Problem details:
Locate each line of the records that contains the word "what" and copy those lines.

• • • •

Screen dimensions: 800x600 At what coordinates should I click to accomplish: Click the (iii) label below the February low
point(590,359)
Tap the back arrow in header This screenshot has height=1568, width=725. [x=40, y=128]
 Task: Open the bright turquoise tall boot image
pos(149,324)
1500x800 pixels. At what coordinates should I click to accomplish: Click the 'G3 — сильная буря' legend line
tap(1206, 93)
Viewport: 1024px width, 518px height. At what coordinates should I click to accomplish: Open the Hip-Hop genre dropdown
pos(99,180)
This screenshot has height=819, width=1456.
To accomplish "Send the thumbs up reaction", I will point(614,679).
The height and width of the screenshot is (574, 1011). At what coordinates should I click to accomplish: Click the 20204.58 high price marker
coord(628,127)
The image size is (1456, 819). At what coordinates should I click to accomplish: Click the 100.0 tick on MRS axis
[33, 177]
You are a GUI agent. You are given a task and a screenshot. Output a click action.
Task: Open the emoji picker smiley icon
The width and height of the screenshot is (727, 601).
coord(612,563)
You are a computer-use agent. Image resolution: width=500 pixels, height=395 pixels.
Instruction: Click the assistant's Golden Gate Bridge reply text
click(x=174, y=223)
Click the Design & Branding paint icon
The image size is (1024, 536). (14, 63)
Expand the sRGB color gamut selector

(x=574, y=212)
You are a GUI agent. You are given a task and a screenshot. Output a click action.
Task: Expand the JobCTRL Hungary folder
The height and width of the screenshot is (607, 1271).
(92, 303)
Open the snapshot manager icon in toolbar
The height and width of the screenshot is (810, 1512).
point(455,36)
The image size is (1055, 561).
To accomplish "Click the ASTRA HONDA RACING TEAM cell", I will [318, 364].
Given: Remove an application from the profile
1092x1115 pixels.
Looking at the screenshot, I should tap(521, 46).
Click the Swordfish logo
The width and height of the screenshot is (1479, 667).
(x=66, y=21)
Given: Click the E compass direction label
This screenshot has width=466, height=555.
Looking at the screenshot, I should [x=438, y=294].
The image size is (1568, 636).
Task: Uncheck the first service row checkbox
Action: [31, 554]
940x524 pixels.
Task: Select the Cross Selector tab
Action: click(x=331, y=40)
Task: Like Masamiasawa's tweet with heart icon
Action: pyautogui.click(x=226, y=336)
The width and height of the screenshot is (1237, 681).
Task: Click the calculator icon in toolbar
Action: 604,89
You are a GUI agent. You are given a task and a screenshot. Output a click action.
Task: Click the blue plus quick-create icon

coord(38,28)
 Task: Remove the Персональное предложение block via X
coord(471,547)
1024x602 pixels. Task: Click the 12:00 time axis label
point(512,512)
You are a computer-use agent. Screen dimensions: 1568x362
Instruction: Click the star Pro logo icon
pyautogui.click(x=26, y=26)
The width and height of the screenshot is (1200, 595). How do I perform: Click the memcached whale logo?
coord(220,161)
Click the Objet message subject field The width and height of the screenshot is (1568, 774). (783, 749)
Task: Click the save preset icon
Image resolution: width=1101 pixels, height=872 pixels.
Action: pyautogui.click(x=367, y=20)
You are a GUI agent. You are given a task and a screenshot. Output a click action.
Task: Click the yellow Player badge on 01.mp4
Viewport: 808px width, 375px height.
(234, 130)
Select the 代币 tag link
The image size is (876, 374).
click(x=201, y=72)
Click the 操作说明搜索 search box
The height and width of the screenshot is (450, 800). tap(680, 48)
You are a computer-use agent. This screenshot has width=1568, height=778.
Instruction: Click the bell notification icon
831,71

• • • •

Answer to this exercise:
Screen dimensions: 800x600 At what coordinates should I click to accomplish: Click the (iii) label below the February low
1500x800 pixels. At what coordinates should I click to accomplish: Click the 'G3 — сильная буря' legend line
Viewport: 1024px width, 518px height. At what coordinates should I click to accomplish: Open the Hip-Hop genre dropdown
The height and width of the screenshot is (574, 1011). At what coordinates should I click to accomplish: Click the 20204.58 high price marker
The image size is (1456, 819). At what coordinates should I click to accomplish: Click the 100.0 tick on MRS axis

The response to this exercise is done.